Indicates which string encoding should be used for string literals,
regexp literals and `__ENCODING__`:
# encoding: big5
''.encoding # => #<Encoding:Big5>
Default encoding is UTF-8.
It must appear in the first comment section of a file
The word "coding" may be used instead of "encoding".
=== <code>frozen_string_literal</code> Directive
When appears in the top section of a file, indicates that string literals should be allocated once at parse time and frozen.
# frozen_string_literal: true
3.times do
p 'hello'.object_id # => prints same number
end
p 'world'.frozen? # => true
The default is false; this can be changed with `--enable=frozen-string-literal`.
Without the directive, or with <code># frozen_string_literal: false</code>,
the example above would print 3 different numbers and "false".
Starting in Ruby 3.0, string literals that are dynamic are not frozen nor reused:
# frozen_string_literal: true
p "Addition: #{2 + 2}".frozen? # => false
It must appear in the first comment section of a file
=== <code>warn_indent</code> Directive
This directive can turn detection of bad indentation for statements that follow it:
def foo
end # => no warning
# warn_indent: true
def bar
end # => warning: mismatched indentations at 'end' with 'def' at 6
Another way to get these warnings to show is by running Ruby with warnings (<code>ruby -w</code>).
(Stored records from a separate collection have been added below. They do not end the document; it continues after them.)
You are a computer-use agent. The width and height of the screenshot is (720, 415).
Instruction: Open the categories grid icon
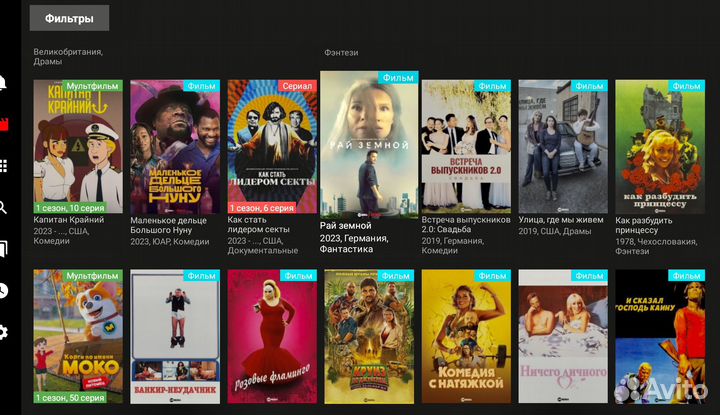click(3, 166)
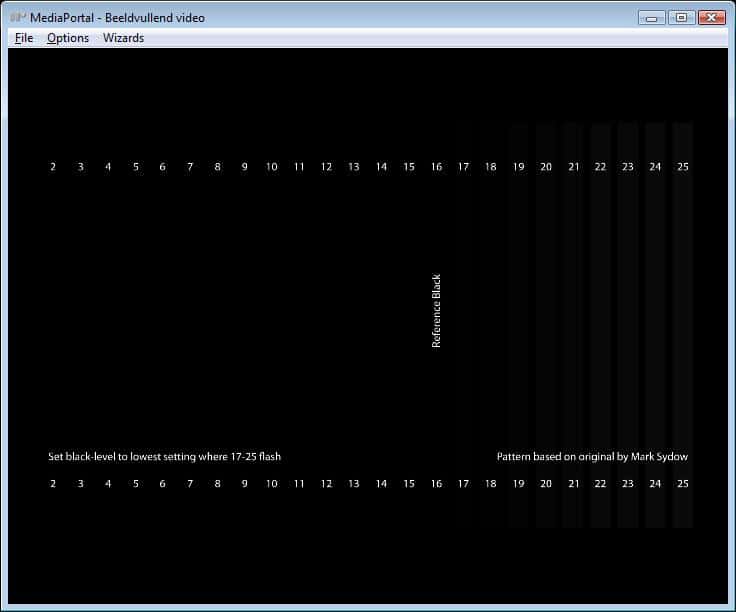Maximize the MediaPortal window
This screenshot has width=736, height=612.
(x=681, y=17)
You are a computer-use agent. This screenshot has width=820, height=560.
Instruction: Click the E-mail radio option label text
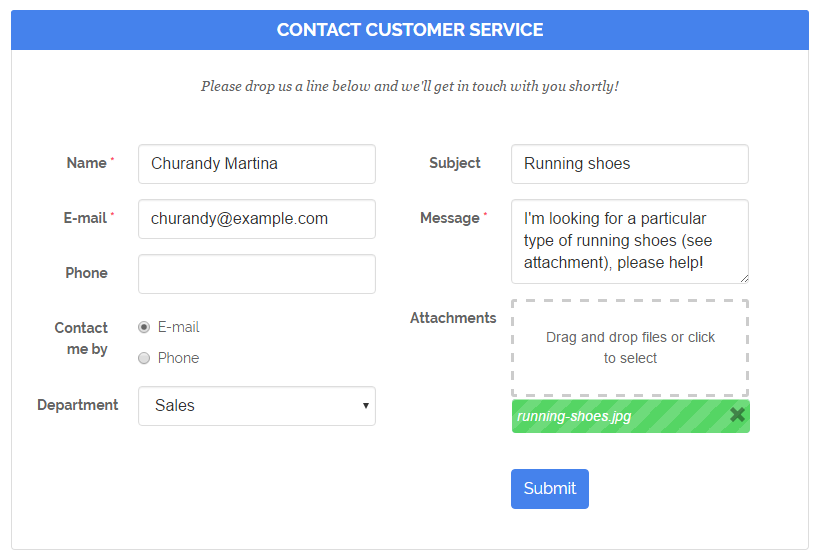[x=179, y=327]
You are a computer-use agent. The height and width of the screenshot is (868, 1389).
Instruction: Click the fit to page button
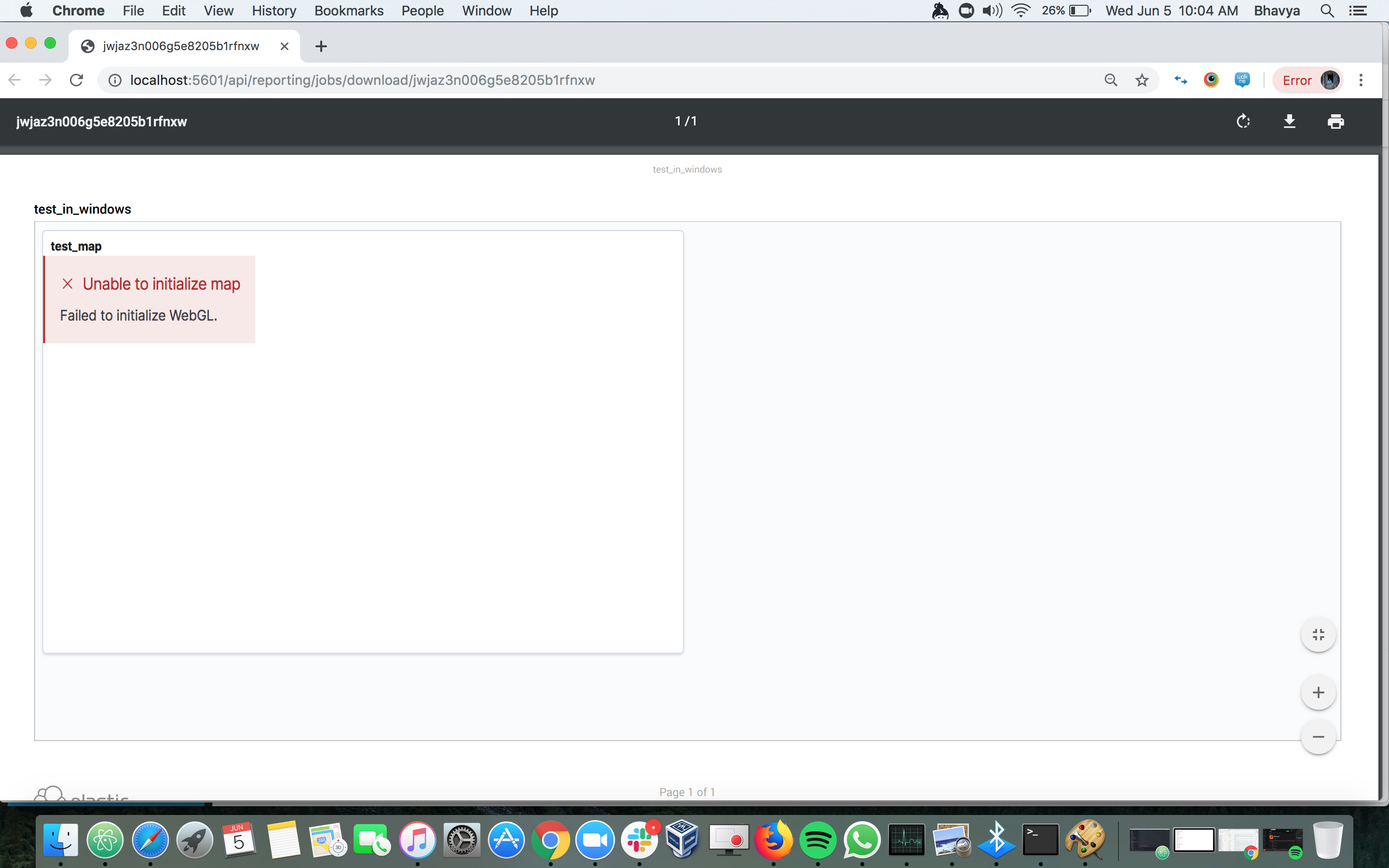(x=1318, y=634)
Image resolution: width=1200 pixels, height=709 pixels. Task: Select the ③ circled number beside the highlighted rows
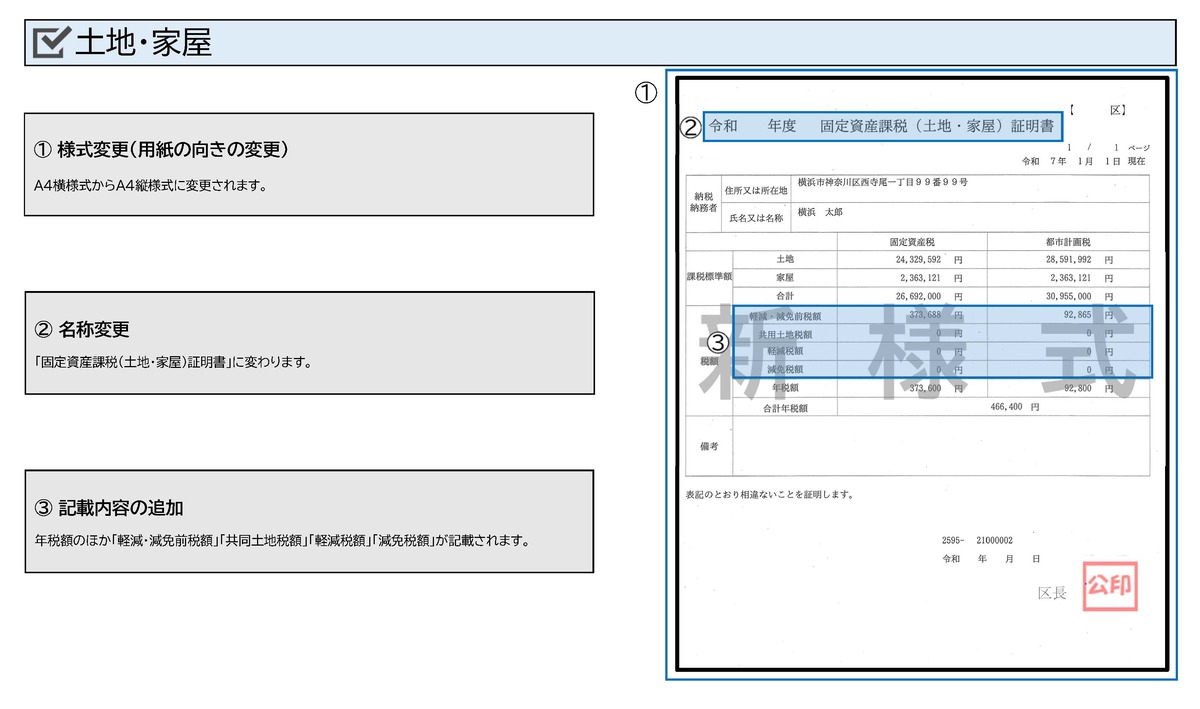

Using a directive to set this false will prevent these warnings to show.
Note: This directive is experimental in Ruby 3.0 and may change in future releases.
This special directive helps to create constants that hold only immutable objects, or {Ractor-shareable}[rdoc-ref:Ractor@Shareable+and+unshareable+objects] constants.
The directive can specify special treatment for values assigned to constants:
* +none+: (default)
* +literal+: literals are implicitly frozen, others must be Ractor-shareable
* +experimental_everything+: all made shareable
==== Mode +none+ (default)
No special treatment in this mode (as in Ruby 2.x): no automatic freezing and no checks.
It has always been a good idea to deep-freeze constants; Ractor makes this
an even better idea as only the main ractor can access non-shareable constants:
# shareable_constant_value: none
A = {foo: []}
A.frozen? # => false
Ractor.new { puts A } # => can not access non-shareable objects by non-main Ractor.
==== Mode +literal+
In "literal" mode, constants assigned to literals will be deeply-frozen:
# shareable_constant_value: literal
X = [{foo: []}] # => same as [{foo: [].freeze}.freeze].freeze
Other values must be shareable:
# shareable_constant_value: literal
X = Object.new # => cannot assign unshareable object to X
Note that only literals directly assigned to constants, or recursively held in such literals will be frozen:
# shareable_constant_value: literal
var = [{foo: []}]
var.frozen? # => false (assignment was made to local variable)
X = var # => cannot assign unshareable object to X
X = Set[1, 2, {foo: []}].freeze # => cannot assign unshareable object to X
# (`Set[...]` is not a literal and
# `{foo: []}` is an argument to `Set.[]`)
The method Module#const_set is not affected.
==== Mode +experimental_everything+
In this mode, all values assigned to constants are made shareable.